YOUR OBJECTIVE
In your copy of the data, keep every word exact and include no pictures.

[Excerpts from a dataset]
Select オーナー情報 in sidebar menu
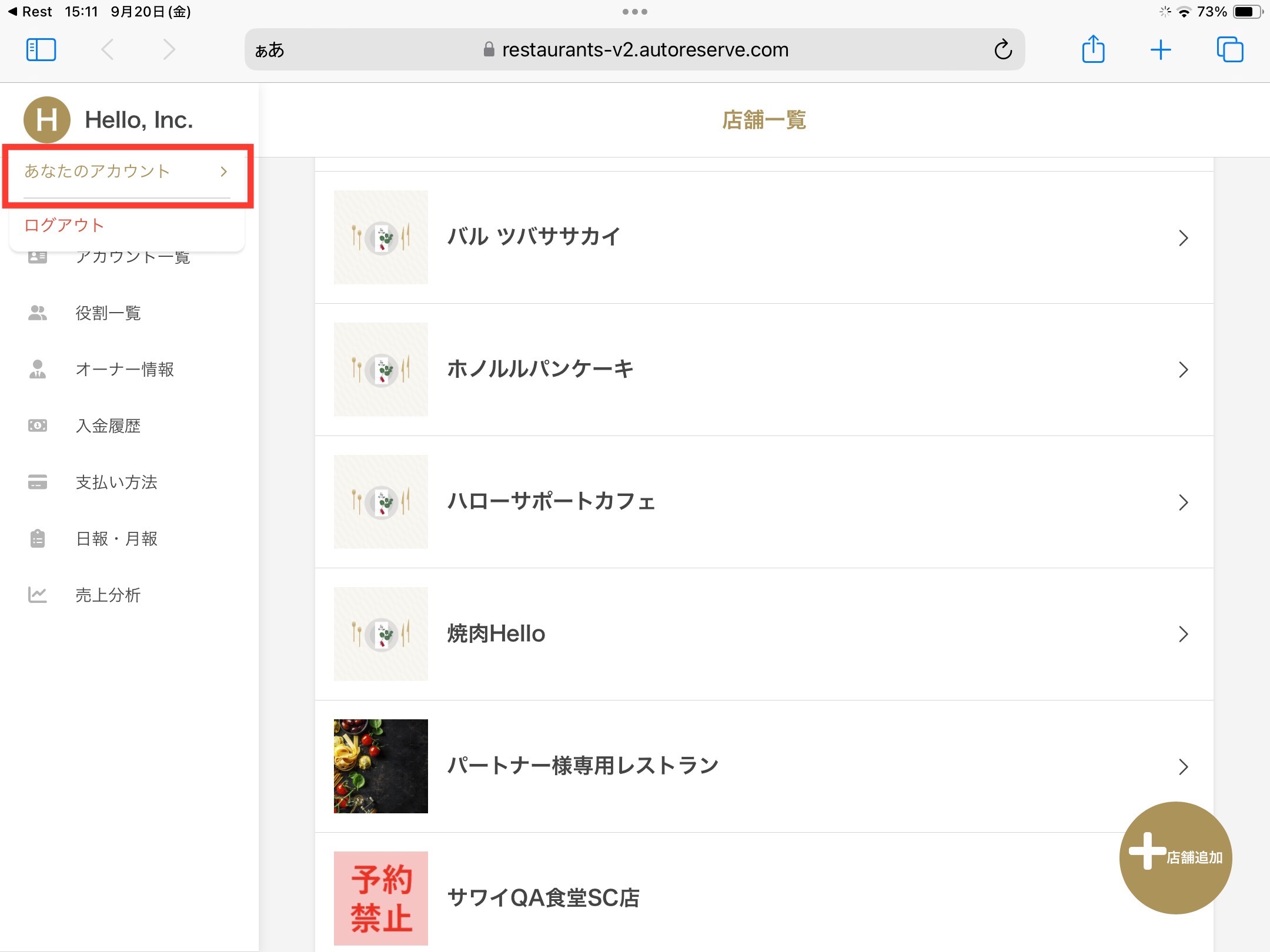The height and width of the screenshot is (952, 1270). click(x=124, y=370)
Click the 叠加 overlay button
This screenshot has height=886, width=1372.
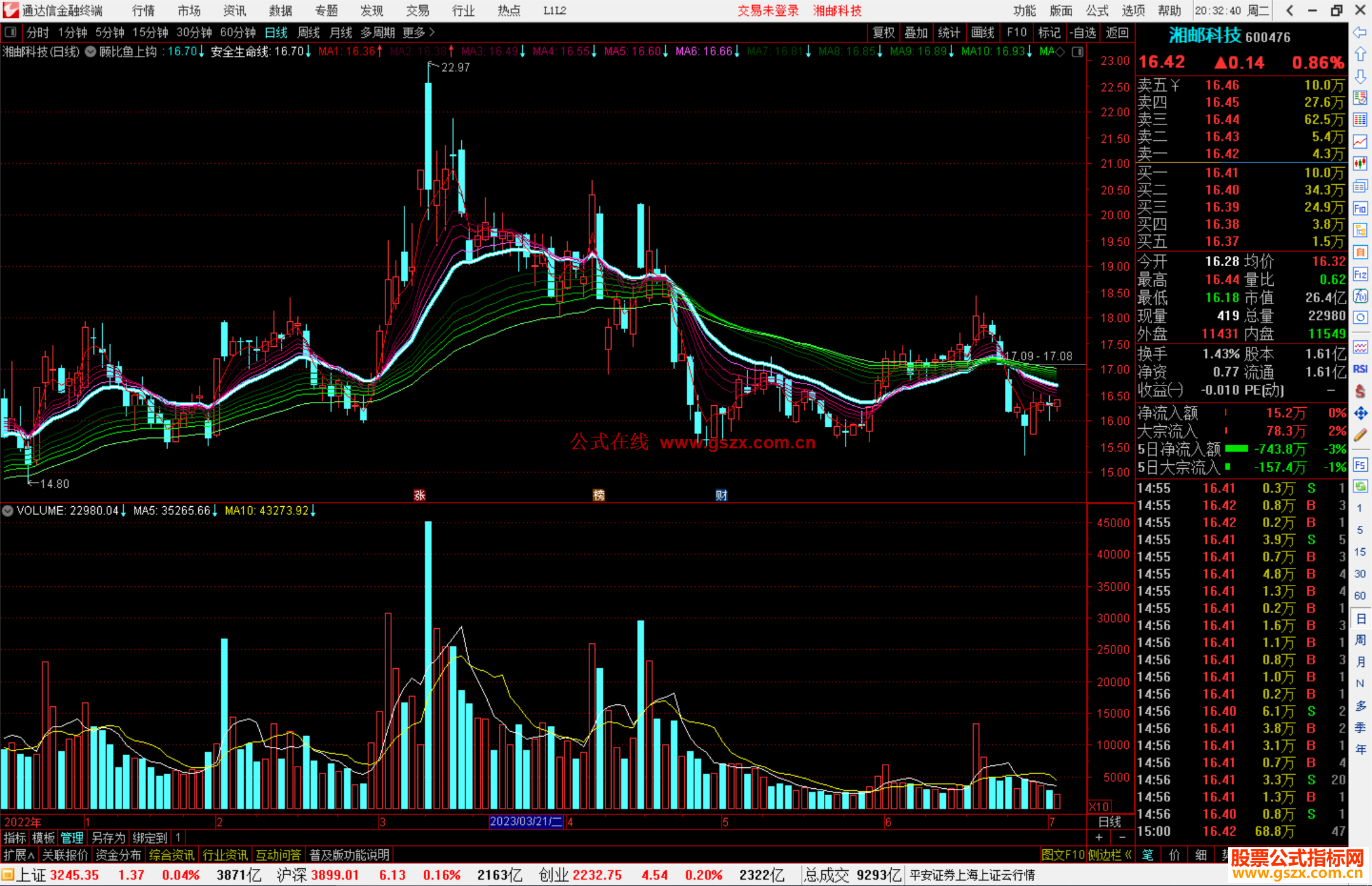(916, 32)
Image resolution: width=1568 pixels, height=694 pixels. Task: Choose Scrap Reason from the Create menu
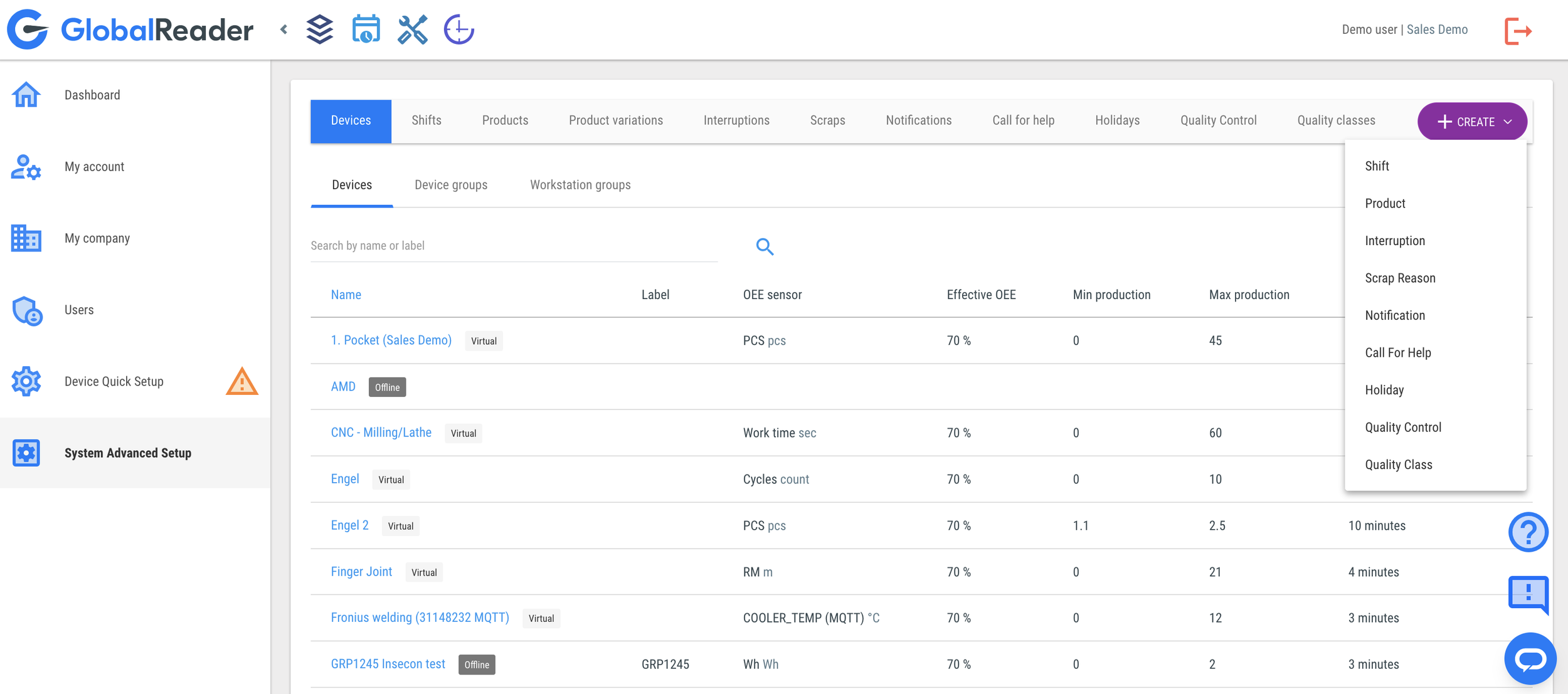tap(1400, 278)
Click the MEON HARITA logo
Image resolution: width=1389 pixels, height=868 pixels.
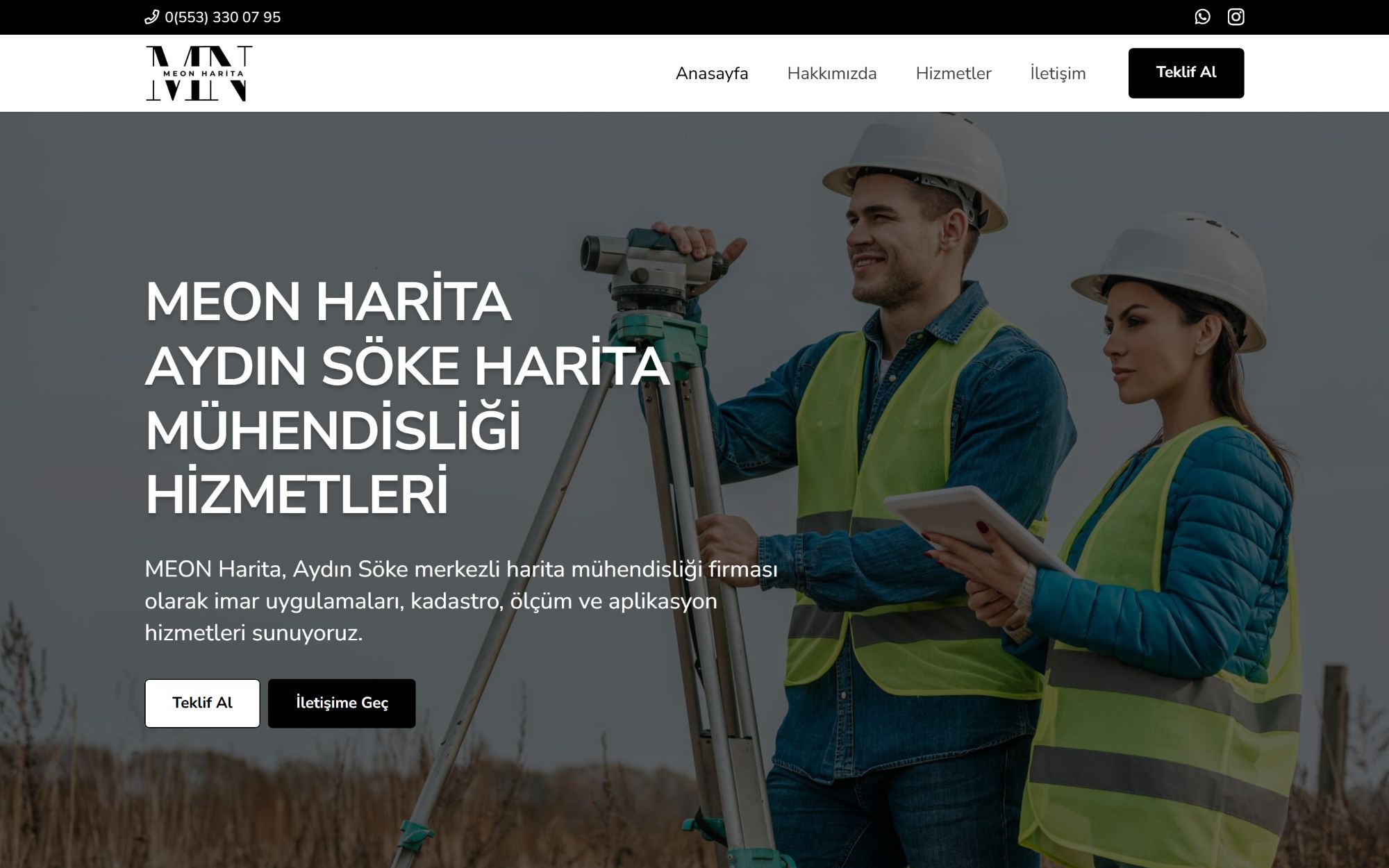[x=199, y=73]
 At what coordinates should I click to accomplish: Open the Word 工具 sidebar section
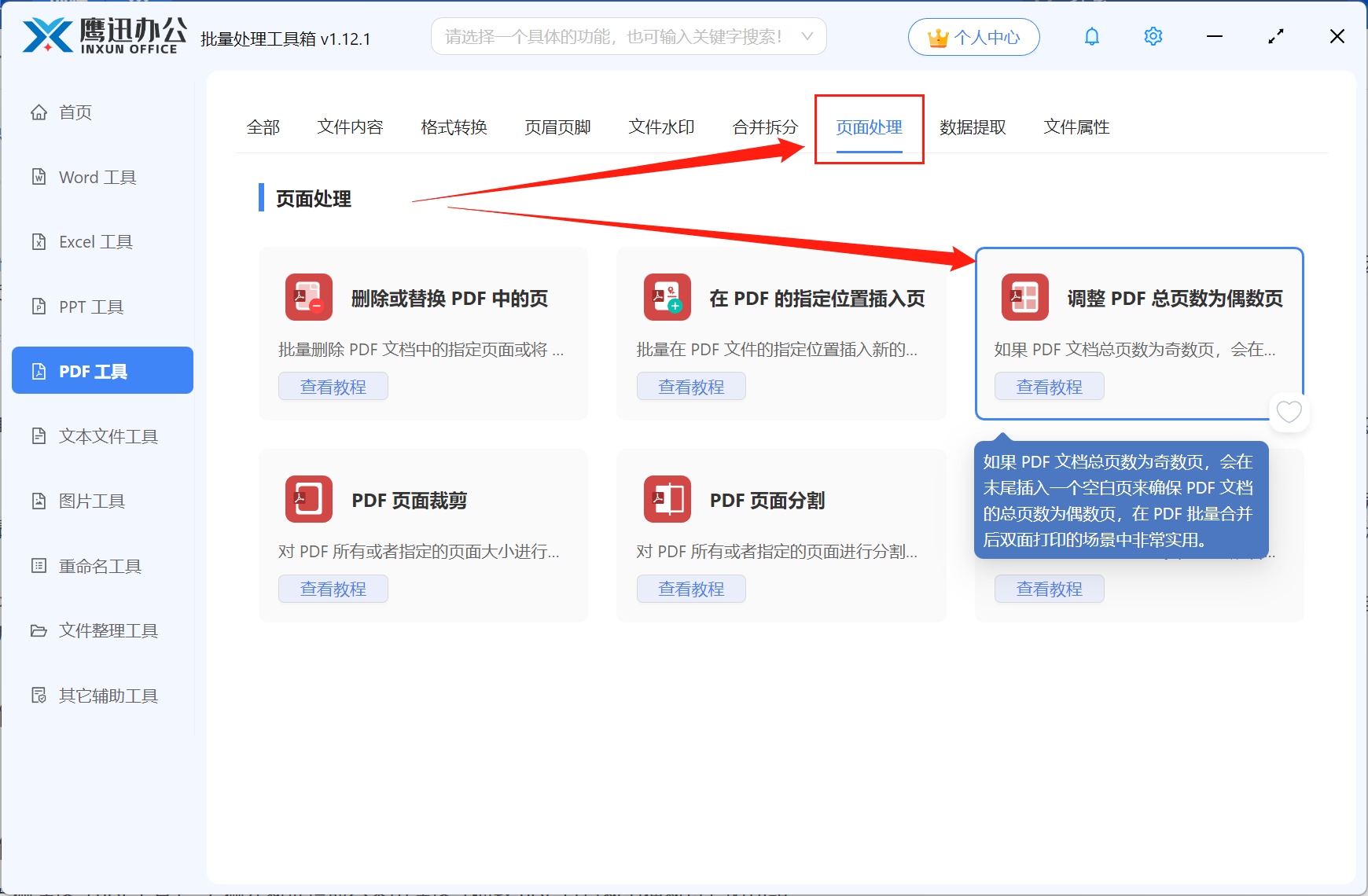(96, 177)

WRITTEN RESPONSE
Select オーナー情報 in sidebar menu
The height and width of the screenshot is (952, 1270). click(x=124, y=370)
Click the 叠加 overlay button
This screenshot has height=886, width=1372.
(916, 32)
Image resolution: width=1568 pixels, height=694 pixels. Task: Choose Scrap Reason from the Create menu
tap(1400, 278)
Click the MEON HARITA logo
Image resolution: width=1389 pixels, height=868 pixels.
[x=199, y=73]
 At what coordinates should I click to accomplish: Open the Word 工具 sidebar section
(96, 177)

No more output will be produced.